The Tokyo Organising Committee of the Olympic and Paralympic Games (Tokyo 2020) has today (Wednesday) announced that it expects to make savings of 30 billion yen (£220m/€240.6m/$283m) for the rescheduled events, as a result of a range of cost-cutting measures.

Tokyo 2020 provided further details as it updated the International Olympic Committee’s (IOC) Executive Board on its preparations for the Games. This year’s Olympics were postponed back in March due to COVID-19, with the Games now scheduled to take place from July 23 to August 8, 2021. The Paralympics will then follow from August 24 to September 5.

From the announcement of the postponement, organisers have been seeking means to cut costs, which had swollen to 1.35 trillion yen at the time. Over the past three months, Tokyo 2020 has been assessing its options since a policy of simplification and optimisation measures for the Games was agreed.

As a result, at last month’s IOC Coordination Commission meeting, Tokyo 2020 and the IOC agreed on more than 50 items of simplification and optimisation to deliver Games fit for a post Corona world.

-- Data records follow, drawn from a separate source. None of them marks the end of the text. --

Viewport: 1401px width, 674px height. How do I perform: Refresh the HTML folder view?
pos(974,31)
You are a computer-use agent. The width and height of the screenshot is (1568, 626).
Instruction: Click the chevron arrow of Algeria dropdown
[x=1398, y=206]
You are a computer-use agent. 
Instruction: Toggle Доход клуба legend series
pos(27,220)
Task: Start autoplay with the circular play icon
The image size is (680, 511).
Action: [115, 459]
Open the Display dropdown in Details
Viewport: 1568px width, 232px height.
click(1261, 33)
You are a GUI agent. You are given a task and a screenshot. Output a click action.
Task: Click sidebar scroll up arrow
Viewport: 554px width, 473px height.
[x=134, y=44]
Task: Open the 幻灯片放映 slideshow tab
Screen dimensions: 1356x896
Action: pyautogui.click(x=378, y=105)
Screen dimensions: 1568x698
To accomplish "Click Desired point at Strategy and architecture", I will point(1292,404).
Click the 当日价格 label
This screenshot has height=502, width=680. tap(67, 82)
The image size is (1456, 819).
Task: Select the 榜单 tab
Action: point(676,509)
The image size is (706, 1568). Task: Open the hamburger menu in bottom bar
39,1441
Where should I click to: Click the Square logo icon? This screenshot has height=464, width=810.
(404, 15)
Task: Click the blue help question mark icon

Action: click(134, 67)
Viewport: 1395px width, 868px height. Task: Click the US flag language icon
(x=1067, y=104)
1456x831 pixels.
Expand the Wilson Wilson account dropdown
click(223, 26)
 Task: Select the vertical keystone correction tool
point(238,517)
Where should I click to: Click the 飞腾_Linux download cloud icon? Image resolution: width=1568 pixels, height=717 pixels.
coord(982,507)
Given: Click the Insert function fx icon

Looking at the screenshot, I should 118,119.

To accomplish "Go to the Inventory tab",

The primary items are: review of specifications of temporary overlays and other equipment at venues, and reduction of service levels; reductions in the look of the Games in venues and in the Olympic and Paralympic Village; optimisation of the Olympic Torch Relay operations; encouraging stakeholders to optimise their delegation working in Tokyo; and optimisation of staffing plans for the Organising Committee.

In total, Tokyo 2020 has said a “tentative estimate” resulting from these reviews is that savings of 30 billion yen can be achieved, against costs without simplification measures. Tokyo 2020 said: “Tokyo 2020 believes that this work will help to create a model for future global events including forthcoming Games amid the new normal in which we now live.”

Japan’s Kyodo news agency reports that the biggest planned saving of around 15 billion yen is through scaling down temporary operations spaces and lighting at venues. Reducing Games decorations at venues and at the athletes’ village by 30% to 40% will account for one billion yen, while reductions in staffing and vehicles for the Torch Relay should save 800 million yen.

Cutting the planned delegation of around 50,000 non-athlete participants by some 10% to 15% will bring savings of around one billion yen, while streamlining Tokyo 2020’s staffing plan could save three billion yen.

Tokyo 2020 today said it is currently discussing costs for COVID-19 countermeasures. It added: “We will work out these topics in detail, settle cost sharing, and present our V5 budget by the end of this year. Our efforts on simplification and optimisation will be continued until the opening of the Games.”

One of the major headaches for Tokyo 2020 was resolved in July as the organising committee confirmed that all venues had been rebooked for next year.